DIRECTIONS »
Reproduce the data that follows precisely.

PROVIDED RECORDS »
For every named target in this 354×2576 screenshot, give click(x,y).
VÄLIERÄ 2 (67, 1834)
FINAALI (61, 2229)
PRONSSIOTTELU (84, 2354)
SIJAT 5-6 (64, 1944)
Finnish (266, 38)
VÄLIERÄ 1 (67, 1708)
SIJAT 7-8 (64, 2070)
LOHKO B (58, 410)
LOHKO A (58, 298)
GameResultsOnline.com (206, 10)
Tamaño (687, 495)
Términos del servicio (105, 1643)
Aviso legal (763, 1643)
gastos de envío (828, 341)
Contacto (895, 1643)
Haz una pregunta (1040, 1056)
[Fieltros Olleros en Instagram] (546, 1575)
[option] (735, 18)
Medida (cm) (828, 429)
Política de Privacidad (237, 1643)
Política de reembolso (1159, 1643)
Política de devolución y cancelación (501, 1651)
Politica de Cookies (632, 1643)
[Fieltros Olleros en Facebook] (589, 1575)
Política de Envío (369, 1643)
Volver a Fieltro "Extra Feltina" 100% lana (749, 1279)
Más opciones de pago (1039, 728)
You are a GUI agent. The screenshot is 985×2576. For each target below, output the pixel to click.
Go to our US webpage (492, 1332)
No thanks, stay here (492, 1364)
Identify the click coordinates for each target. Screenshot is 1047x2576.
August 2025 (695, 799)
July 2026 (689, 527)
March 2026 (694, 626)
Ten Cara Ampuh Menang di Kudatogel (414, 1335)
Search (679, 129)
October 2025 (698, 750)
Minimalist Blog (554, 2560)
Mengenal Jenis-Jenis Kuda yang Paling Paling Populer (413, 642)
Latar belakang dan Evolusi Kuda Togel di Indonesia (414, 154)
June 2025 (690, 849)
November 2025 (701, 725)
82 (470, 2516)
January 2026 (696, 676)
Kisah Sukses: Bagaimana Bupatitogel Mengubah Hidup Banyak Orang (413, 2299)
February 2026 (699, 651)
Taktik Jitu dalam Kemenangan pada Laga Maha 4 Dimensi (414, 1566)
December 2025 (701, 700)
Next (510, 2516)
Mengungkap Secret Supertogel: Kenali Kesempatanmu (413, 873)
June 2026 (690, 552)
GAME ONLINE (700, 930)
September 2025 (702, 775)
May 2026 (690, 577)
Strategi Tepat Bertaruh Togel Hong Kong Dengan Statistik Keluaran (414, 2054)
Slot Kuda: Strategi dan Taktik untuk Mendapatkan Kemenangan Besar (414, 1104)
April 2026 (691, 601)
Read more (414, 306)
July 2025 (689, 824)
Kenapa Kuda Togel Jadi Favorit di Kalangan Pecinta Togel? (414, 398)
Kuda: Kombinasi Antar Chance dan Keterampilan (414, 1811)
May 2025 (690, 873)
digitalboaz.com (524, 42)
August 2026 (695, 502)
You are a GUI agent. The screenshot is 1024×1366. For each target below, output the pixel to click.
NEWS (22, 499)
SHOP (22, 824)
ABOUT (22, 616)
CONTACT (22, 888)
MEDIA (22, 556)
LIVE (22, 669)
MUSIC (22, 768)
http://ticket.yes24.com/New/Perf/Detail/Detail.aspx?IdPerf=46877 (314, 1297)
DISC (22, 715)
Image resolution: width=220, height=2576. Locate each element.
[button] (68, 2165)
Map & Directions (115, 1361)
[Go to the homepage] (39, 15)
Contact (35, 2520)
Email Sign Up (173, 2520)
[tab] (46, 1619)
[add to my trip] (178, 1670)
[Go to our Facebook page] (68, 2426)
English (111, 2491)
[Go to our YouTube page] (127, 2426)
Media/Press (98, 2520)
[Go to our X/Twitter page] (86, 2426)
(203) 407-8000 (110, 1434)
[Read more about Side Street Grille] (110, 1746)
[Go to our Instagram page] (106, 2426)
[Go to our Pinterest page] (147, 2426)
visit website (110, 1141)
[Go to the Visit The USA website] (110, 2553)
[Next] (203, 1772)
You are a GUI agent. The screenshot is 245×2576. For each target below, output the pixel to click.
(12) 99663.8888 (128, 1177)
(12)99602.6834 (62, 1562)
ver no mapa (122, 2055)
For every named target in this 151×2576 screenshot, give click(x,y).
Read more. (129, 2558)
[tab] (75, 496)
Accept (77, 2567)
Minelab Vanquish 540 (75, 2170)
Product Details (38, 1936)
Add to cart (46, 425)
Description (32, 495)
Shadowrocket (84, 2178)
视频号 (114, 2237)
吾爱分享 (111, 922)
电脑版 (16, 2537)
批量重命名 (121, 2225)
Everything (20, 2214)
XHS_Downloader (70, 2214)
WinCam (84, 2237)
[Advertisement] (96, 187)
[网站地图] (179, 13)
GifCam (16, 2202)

EXERCISE RESPONSE »
For every named target in this 354×2576 screenshot, give click(x,y).
VÄLIERÄ 2 (67, 1834)
FINAALI (61, 2229)
PRONSSIOTTELU (84, 2354)
SIJAT 5-6 (64, 1944)
Finnish (266, 38)
VÄLIERÄ 1 (67, 1708)
SIJAT 7-8 (64, 2070)
LOHKO B (58, 410)
LOHKO A (58, 298)
GameResultsOnline.com (206, 10)
Tamaño (687, 495)
Términos del servicio (105, 1643)
Aviso legal (763, 1643)
gastos de envío (828, 341)
Contacto (895, 1643)
Haz una pregunta (1040, 1056)
[Fieltros Olleros en Instagram] (546, 1575)
[option] (735, 18)
Medida (cm) (828, 429)
Política de Privacidad (237, 1643)
Política de reembolso (1159, 1643)
Política de devolución y cancelación (501, 1651)
Politica de Cookies (632, 1643)
[Fieltros Olleros en Facebook] (589, 1575)
Política de Envío (369, 1643)
Volver a Fieltro "Extra Feltina" 100% lana (749, 1279)
Más opciones de pago (1039, 728)
You are a GUI agent. The screenshot is 985×2576. For each target below, output the pixel to click.
Go to our US webpage (492, 1332)
No thanks, stay here (492, 1364)
Identify the click coordinates for each target. Screenshot is 1047x2576.
August 2025 (695, 799)
July 2026 (689, 527)
March 2026 (694, 626)
Ten Cara Ampuh Menang di Kudatogel (414, 1335)
Search (679, 129)
October 2025 (698, 750)
Minimalist Blog (554, 2560)
Mengenal Jenis-Jenis Kuda yang Paling Paling Populer (413, 642)
Latar belakang dan Evolusi Kuda Togel di Indonesia (414, 154)
June 2025 (690, 849)
November 2025 (701, 725)
82 (470, 2516)
January 2026 (696, 676)
Kisah Sukses: Bagaimana Bupatitogel Mengubah Hidup Banyak Orang (413, 2299)
February 2026 (699, 651)
Taktik Jitu dalam Kemenangan pada Laga Maha 4 Dimensi (414, 1566)
December 2025 (701, 700)
Next (510, 2516)
Mengungkap Secret Supertogel: Kenali Kesempatanmu (413, 873)
June 2026 (690, 552)
GAME ONLINE (700, 930)
September 2025 (702, 775)
May 2026 (690, 577)
Strategi Tepat Bertaruh Togel Hong Kong Dengan Statistik Keluaran (414, 2054)
Slot Kuda: Strategi dan Taktik untuk Mendapatkan Kemenangan Besar (414, 1104)
April 2026 (691, 601)
Read more (414, 306)
July 2025 (689, 824)
Kenapa Kuda Togel Jadi Favorit di Kalangan Pecinta Togel? (414, 398)
Kuda: Kombinasi Antar Chance dan Keterampilan (414, 1811)
May 2025 (690, 873)
digitalboaz.com (524, 42)
August 2026 (695, 502)
You are a GUI agent. The screenshot is 1024×1366. For each target below, output the pixel to click.
NEWS (22, 499)
SHOP (22, 824)
ABOUT (22, 616)
CONTACT (22, 888)
MEDIA (22, 556)
LIVE (22, 669)
MUSIC (22, 768)
http://ticket.yes24.com/New/Perf/Detail/Detail.aspx?IdPerf=46877 (314, 1297)
DISC (22, 715)
Image resolution: width=220, height=2576. Locate each element.
[button] (68, 2165)
Map & Directions (115, 1361)
[Go to the homepage] (39, 15)
Contact (35, 2520)
Email Sign Up (173, 2520)
[tab] (46, 1619)
[add to my trip] (178, 1670)
[Go to our Facebook page] (68, 2426)
English (111, 2491)
[Go to our YouTube page] (127, 2426)
Media/Press (98, 2520)
[Go to our X/Twitter page] (86, 2426)
(203) 407-8000 (110, 1434)
[Read more about Side Street Grille] (110, 1746)
[Go to our Instagram page] (106, 2426)
[Go to our Pinterest page] (147, 2426)
visit website (110, 1141)
[Go to the Visit The USA website] (110, 2553)
[Next] (203, 1772)
You are a GUI agent. The screenshot is 245×2576. For each target below, output the pixel to click.
(12) 99663.8888 (128, 1177)
(12)99602.6834 (62, 1562)
ver no mapa (122, 2055)
For every named target in this 151×2576 screenshot, give click(x,y).
Read more. (129, 2558)
[tab] (75, 496)
Accept (77, 2567)
Minelab Vanquish 540 (75, 2170)
Product Details (38, 1936)
Add to cart (46, 425)
Description (32, 495)
Shadowrocket (84, 2178)
视频号 (114, 2237)
吾爱分享 (111, 922)
电脑版 (16, 2537)
批量重命名 (121, 2225)
Everything (20, 2214)
XHS_Downloader (70, 2214)
WinCam (84, 2237)
[Advertisement] (96, 187)
[网站地图] (179, 13)
GifCam (16, 2202)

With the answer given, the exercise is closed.